In some cases, sending the discrepant labels to a reviewer for indication whether the discrepant labels are actual labels can include surfacing the potential label for binary accept or reject input by the reviewer. For example, in some implementations, surfacing the potential label can include surfacing the potential label alongside a bounding box showing a portion of the document proposed to be labeled with the potential label.

In some cases, comparing, via the parser, the filtered labels with previously-generated labels associated with the document to find discrepant labels can correspond to identifying potentially missing labels in which there is no match between one of the potential labels and one of the previously-generated labels. In other cases, finding discrepant labels can correspond to identifying potentially incorrect labels in which different labels are provided by the potential labels and the previously-generated labels for a same portion of the document.

In some implementations, the machine-learning model can work in conjunction with other models or in an ensemble of models in order to attenuate the memorization of errors. The models may train from different starting points of a data set or different subsets of the data. Thus, decreasing the risk of overtraining and error memorization. The ensemble of machine-learning models would then be deployed on a document to identify the labels and the results collated before going through the parser and reviewer.

In some implementations, the proposed techniques can be provided as a cloud service (e.g., as part of a suite of machine learning services provided as a machine learning as a service platform). For example, a user of the platform can upload their labeled data. A model can be trained on the data. The model can be used to identify discrepant labels as described herein. The discrepant labels can be provided to a reviewer (e.g., using a user interface tool included in the cloud platform). Thereafter, the labeled data can be updated can be updated based on the feedback entered by the reviewer. The model can be retrained on the updated data. The retrained model can be deployed (e.g., to various computer devices such as cloud servers or on-device applications).

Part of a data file
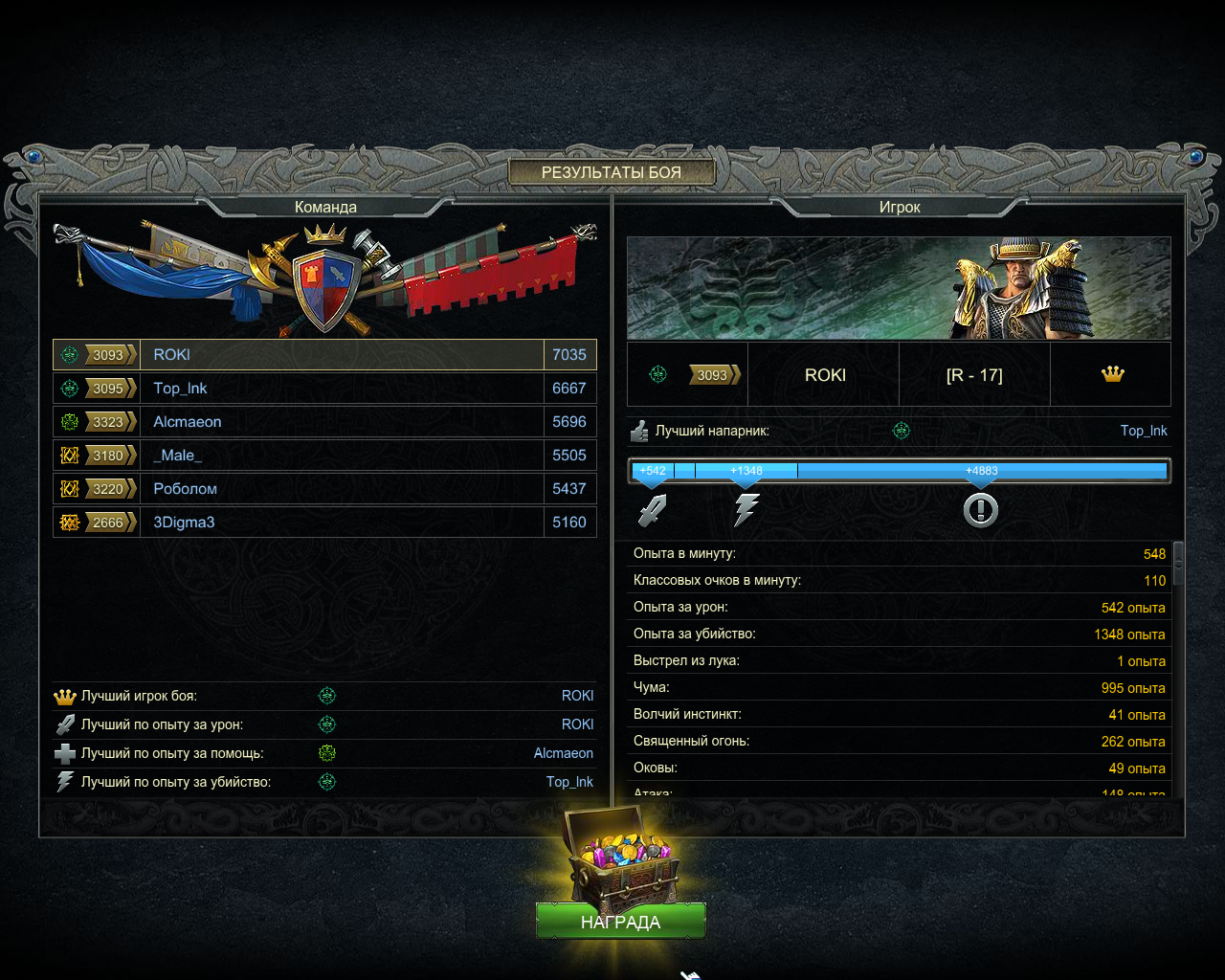This screenshot has width=1225, height=980.
Task: Click the stats list scrollbar
Action: 1178,564
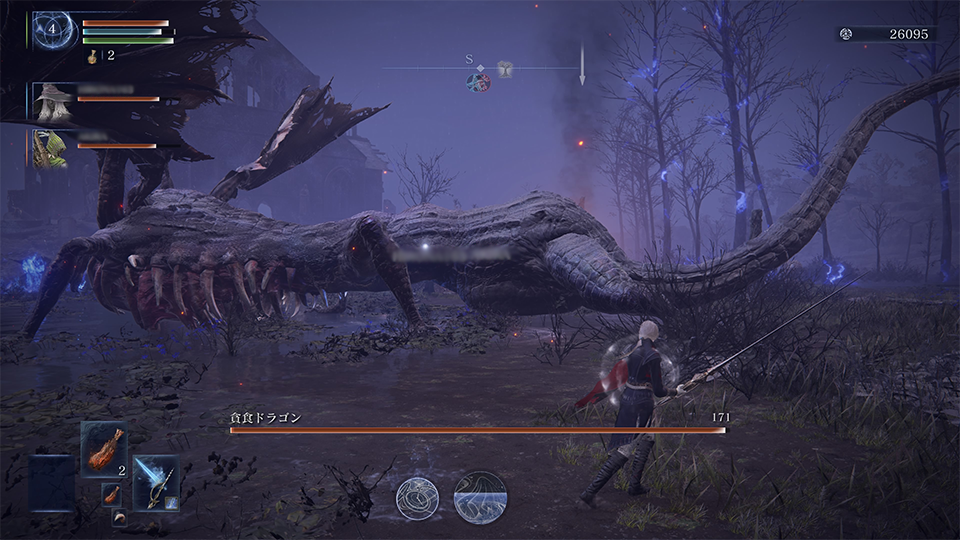Click the rune currency icon

click(x=846, y=34)
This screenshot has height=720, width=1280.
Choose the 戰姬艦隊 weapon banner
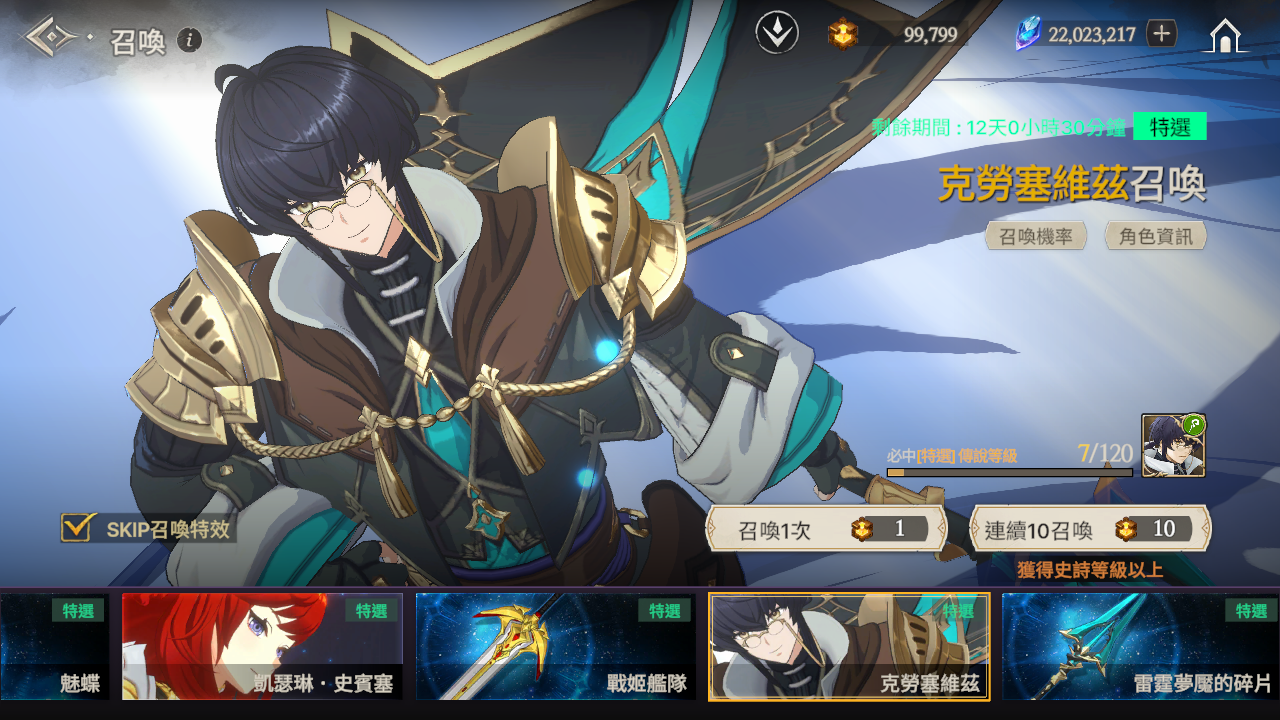pos(555,646)
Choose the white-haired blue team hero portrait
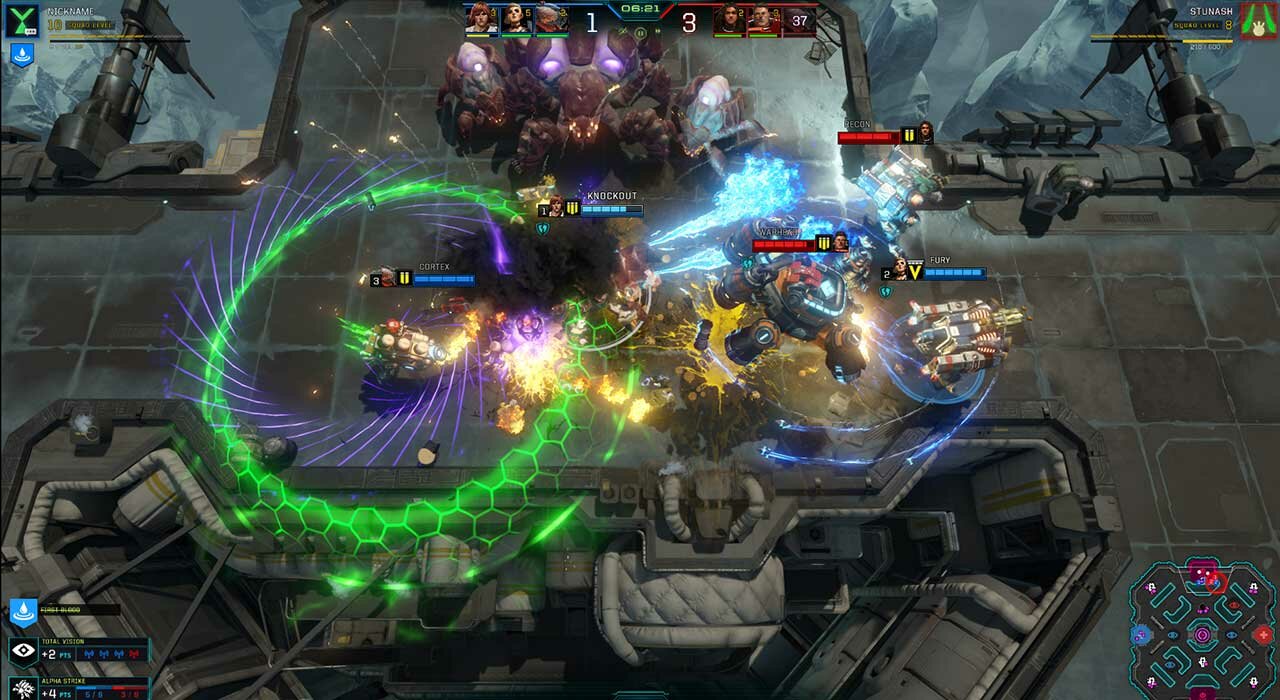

REQUEST 1 –
In the cloud-service example of the passage on discrepant labels, what steps are listed, in order, from the user's upload to the final deployment?
REQUEST 2 –
Pick up the passage on discrepant labels after its last sentence and carry it forward.

EXERCISE ANSWER 1 –
1. A user of the platform uploads their labeled data.
2. A model is trained on the data.
3. The model is used to identify discrepant labels.
4. The discrepant labels are provided to a reviewer.
5. The labeled data is updated based on the reviewer's feedback.
6. The model is retrained on the updated data.
7. The retrained model is deployed.

EXERCISE ANSWER 2 –
The technical effect of the machine-learning model includes increased accuracy in label identification, without having to send the machine-learning model through multiple reviews of the same document. The machine-learning model will use less resources and time in order to identify bad or missing labels and increase its overall efficiency. Further, human review of documents for missing labels will be more efficient due to the human only needing to indicate if the identified label is accepted or rejected. Thus, ground-truth identification will be quicker, more accurate and consume less resources.

Another example technical effect of the machine-learning model is that the scanned documents will be reflective of documents in real life. While a human can easily skim a document and identify the relevant fields, this does not necessarily translate into a human drawing bounding boxes around each field. Machine-learning models can identify more, if not all, of these fields and place them automatically into a database. Therefore, searching for certain fields, accounting, and organizing data will be easier and more reflective of the actual data or human actions. Thus, the machine-learning model will make data analysis and accounting more accurate for businesses and other customers.

With reference now to the Figures, example embodiments of the present disclosure will be discussed in further detail.

Example Devices and Systems

The machine-learned models described in this specification may be used in a variety of tasks, applications, and/or use cases.

In some implementations, the input to the machine-learned model(s) of the present disclosure can be image data. The machine-learned model(s) can process the image data to generate an output. As an example, the machine-learned model(s) can process the image data to generate an image recognition output (e.g., a recognition of the image data, a latent embedding of the image data, an encoded representation of the image data, a hash of the image data, etc.). As another example, the machine-learned model(s) can process the image data to generate an image segmentation output. As another example, the machine-learned model(s) can process the image data to generate an image classification output. As another example, the machine-learned model(s) can process the image data to generate an image data modification output (e.g., an alteration of the image data, etc.). As another example, the machine-learned model(s) can process the image data to generate an encoded image data output (e.g., an encoded and/or compressed representation of the image data, etc.). As another example, the machine-learned model(s) can process the image data to generate an upscaled image data output. As another example, the machine-learned model(s) can process the image data to generate a prediction output.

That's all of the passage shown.